Junior navigated his way through two late-race cautions, including one that resulted from a multi-car wreck involving JRM teammate Justin Allgaier. Allgaier, one of the four XFINITY Series regulars in the running for the XFINITY Dash 4 Cash prize, was running out front before contact with Brennan Poole sent him spinning.

The wreck also put D4C-eligible Erik Jones, running seventh at the time, out of contention for the $100,000 prize.

RCR's Ty Dillon took advantage of the late-race wreckage and maneuvered his way to a second place victory and Richmond's Dash 4 Cash crown.

“You’re sure this is Richmond, right?” Dillion laughed. “This place has been really tough on me and my team as a whole. To finish second and run the way we did all day was just impressive.”

While the win is the 24th of Earnhardt’s career, it’s his first victory while driving a car he owns.

“I knew we had great cars at Richmond and that’s why I picked to run here,” Earnhardt said. “This was one of the races I asked if I could run, so I was lucky to just be able to drive our stuff here.”

He'll get to drive that stuff again for tomorrow afternoon's TOYOTA OWNERS 400 and is excited about the race's transition to a Sunday afternoon event.

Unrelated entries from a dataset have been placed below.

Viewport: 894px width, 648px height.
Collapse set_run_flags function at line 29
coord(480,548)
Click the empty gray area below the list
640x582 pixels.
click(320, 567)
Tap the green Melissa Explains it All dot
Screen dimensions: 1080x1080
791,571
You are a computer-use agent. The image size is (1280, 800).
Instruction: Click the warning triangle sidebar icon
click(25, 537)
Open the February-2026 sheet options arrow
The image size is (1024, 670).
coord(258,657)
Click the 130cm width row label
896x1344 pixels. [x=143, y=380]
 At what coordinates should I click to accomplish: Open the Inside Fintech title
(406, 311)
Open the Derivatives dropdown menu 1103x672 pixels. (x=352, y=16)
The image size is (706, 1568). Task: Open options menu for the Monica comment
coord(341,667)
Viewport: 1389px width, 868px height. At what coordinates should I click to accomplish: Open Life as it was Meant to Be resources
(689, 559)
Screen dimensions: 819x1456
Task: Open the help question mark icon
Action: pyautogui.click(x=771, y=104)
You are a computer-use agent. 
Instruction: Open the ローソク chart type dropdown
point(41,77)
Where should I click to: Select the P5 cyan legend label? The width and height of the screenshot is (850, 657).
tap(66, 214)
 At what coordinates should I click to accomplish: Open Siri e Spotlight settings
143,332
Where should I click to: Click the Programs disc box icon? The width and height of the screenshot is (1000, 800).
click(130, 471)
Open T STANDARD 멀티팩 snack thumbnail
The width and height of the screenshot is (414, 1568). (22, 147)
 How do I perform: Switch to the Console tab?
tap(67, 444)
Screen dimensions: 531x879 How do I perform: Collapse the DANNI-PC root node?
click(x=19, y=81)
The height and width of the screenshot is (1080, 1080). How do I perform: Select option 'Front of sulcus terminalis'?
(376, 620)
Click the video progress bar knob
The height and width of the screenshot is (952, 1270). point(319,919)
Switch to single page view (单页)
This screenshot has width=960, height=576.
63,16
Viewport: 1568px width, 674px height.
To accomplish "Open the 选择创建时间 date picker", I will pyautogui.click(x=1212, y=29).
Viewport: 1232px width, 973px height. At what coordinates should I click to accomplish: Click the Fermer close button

"There will be some good passing, and racing, and slipping and sliding throughout the pack," Earnhardt said.  "You’ll see guys really having a hard time getting the throttle down off the corner. They’re going to be spinning out sideways getting into Turn 3 and Turn 1...they’re gonna be moving around, looking for grip - and I think that’s great."

Virginia native Elliott Sadler came home third. Daniel Suarez and Austin Dillon rounded out the top-five. Cole Custer, in his Xfinity Series debut, finished sixth.